MySQL Bugs: #107852: MySQL client does not detect closed connection properly

Bug #107852	MySQL client does not detect closed connection properly
Submitted:	12 Jul 2022 19:18	Modified:	17 Feb 2024 19:44
Reporter:	Isobel Smith	Email Updates:
Status:	Open	Impact on me:	None
Category:	MySQL Server: Command-line Clients	Severity:	S3 (Non-critical)
Version:	8.0.26	OS:	Any (Linux and OSX)
Assigned to:	Geir Høydalsvik	CPU Architecture:	x86

Description:
When using the command line mysql client to establish a server connection, and for whatever reason the server terminates the connection, the client does not handle it until it tries to execute a SQL Query.

It then fails with "ERROR 2013 (HY000): Lost connection to MySQL server during query" even though this is technically incorrect.
The connection was already lost before the query was transmitted to the server.
The client machine definetely received the information, that the connection was terminated, as "netstat -an" reveals, that the socket migrates from "ESTABLISHED" into "CLOSE_WAIT", indicating that the kernel waits for mysql client to close the socket.

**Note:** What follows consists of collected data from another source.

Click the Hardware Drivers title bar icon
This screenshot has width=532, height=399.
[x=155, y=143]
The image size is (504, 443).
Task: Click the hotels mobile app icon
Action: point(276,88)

We were also able to observe this behaviour with the MySQL2 ruby gem/library, which is binding to libmysql. So it might very well be, that the bug is actually in libmysql.

How to repeat:
1) use the mysql cli client on OSX or Ubuntu(Linux) to connect to a server.
2) Execute a simple select to ensure the connection is established (SELECT @@VERSION;)
("netstat" should now show you that the connection is "ESTABLISHED")
3) through a separate MySQL connection identify your connection ID (using "SHOW PROCESSLIST") and terminate it ("KILL <ID>")
("netstat" should now show you that the connection is in "CLOSED_WAIT" state)
4) In the initial MySQL connection execute "SELECT @@VERSION;" again.
("netstat should now show you that the connection is closed)
The second select will produce "ERROR 2013 (HY000): Lost connection to MySQL server during query".

Suggested fix:
I would expect that

1) The error message says "MySQL server has gone away" instead of falsely indicating, that during the transmission of the query to the server, the connection was still intact.
Especially as the MySQL documentation states, that in case a connection is killed, you should expect the "Gone away" error:
https://dev.mysql.com/doc/refman/8.0/en/gone-away.html#:~:text=has%20killed%20the%20runnin...

2) The error is raised immediately once the connection is closed. (To allow applications to cleanly re-open connections / handle connection loss cleanly)
As soon as a FIN-TCP-Packet is received, I would expect mysql to handle it and marks the connection as closed.
It looks like, this is actually only handled, once a new query is about to be executed.

Hi Mr. Smith,

Thank you, very much, for your bug report.

However, this is not a bug. This is expected and default  behaviour. If you wish that broken connection are automatically re-established, you should start MySQL CLI with --reconnect argument. You can also configure MySQL CLI in my.cnf or .my.cnf to automatically reconnect, by using the same option, without leading dashes.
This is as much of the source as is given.